Pure perception floats at the surface; its high achievement is mathematics; the science of patterns and shapes, figures and forms, lines and sketches. Participation is purva sive: its high discoveries are casuality and development, energy and waves, stimulus and response, force and resistance, gravitation and magnetism. To the Sight reality is endless juxtaposition; to the Grip it is internal boundedness; To the calm Spectator it is divisible band of accidents; to the active Agent it is unbreakable system of necessities. To the one it is static; to the other it is moving. The former catches hold of the 'become' and the 'past'; the latter of the becoming, piercing into the future.
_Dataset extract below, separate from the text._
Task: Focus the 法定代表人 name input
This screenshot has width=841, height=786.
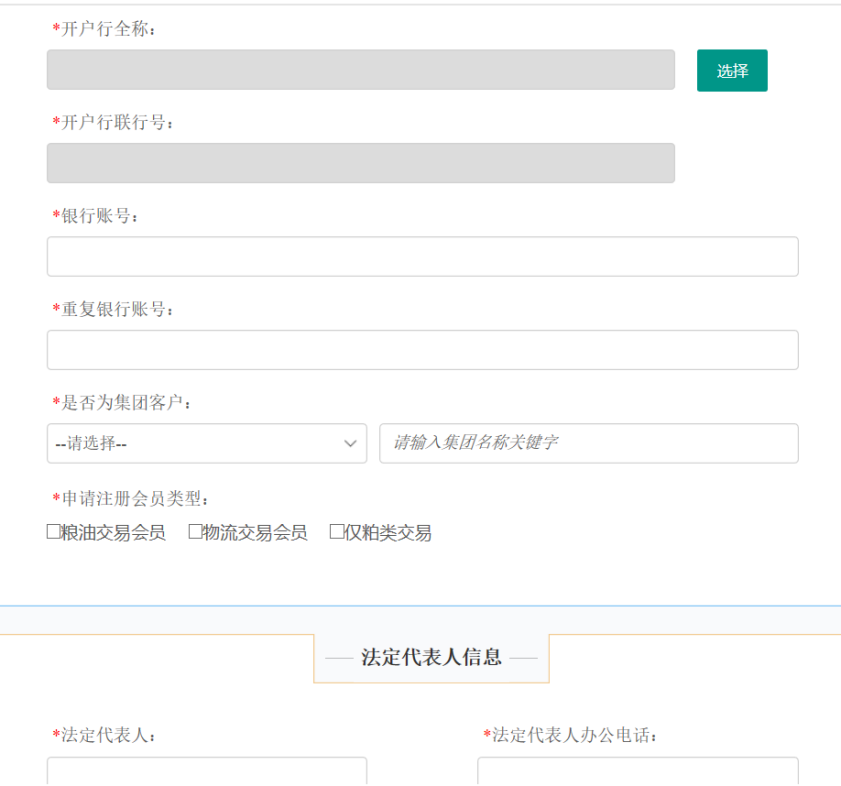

Vision is external; participation is internal. Situation in participation is the essential constitutive principle of life. Life is in perpetual active relationship of assimilation adaptation and transfiguration with the environmental forces and casual sequences. "Consciousness may be imagined as a deflection from life. Its function is to provide a luminous point in order to enlighten the forward rush of life."
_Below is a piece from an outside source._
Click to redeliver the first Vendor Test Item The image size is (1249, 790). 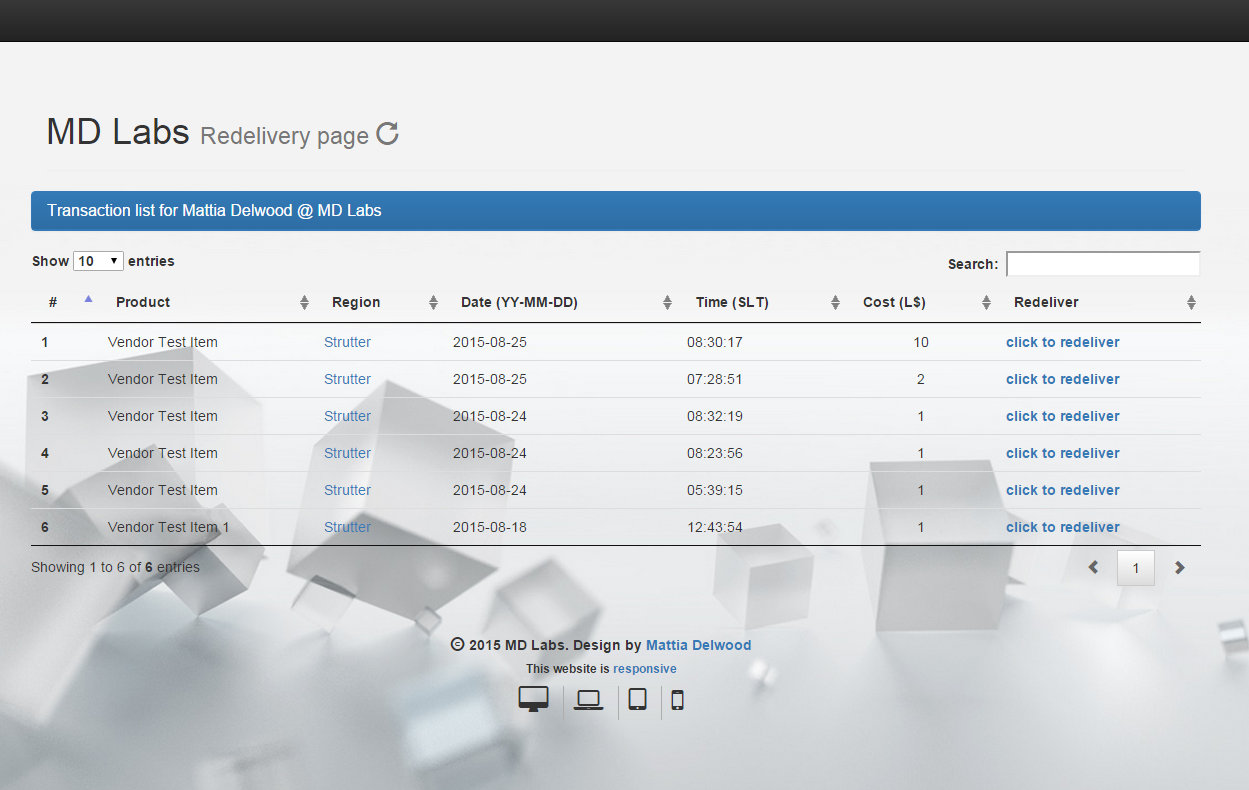1062,342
The idea of life is unintelligible without the concept of consciousness. Casual interactions, pulls and pushes, shorne off consciousness, are devoid of life. It is only when the element of consciousness, however feeble and flimsy it may be, is immanent in the springing events, that the life-concept is applicable to them. Now, as soon as life throws out its luminous core to install an external sensitivity, the moment of liberation from the immediate involvement comes. It is only in man, on earth, that awareness has achieved a considerable degree of deliverance from the immediacy of life to view the entire situation from the outside. The Bergsonians and Instrumentalists are not right to reduce consciousness to Intelligence which is enchained to the immediate commitments. Iqbal sees in the givenness of consciousness a principle and reality which is capable of infinite liberation and unrestricted developments.

Internal involvement participation and equilibrium pour into the span of consciousness its data, supply it with the contents it must keep in view, offer it the material it must attend to. The perceptual structure of experience is incessantly consolidated in the dynamic states of life which throws at its disposal the stuff and outputs that substantialize its vision.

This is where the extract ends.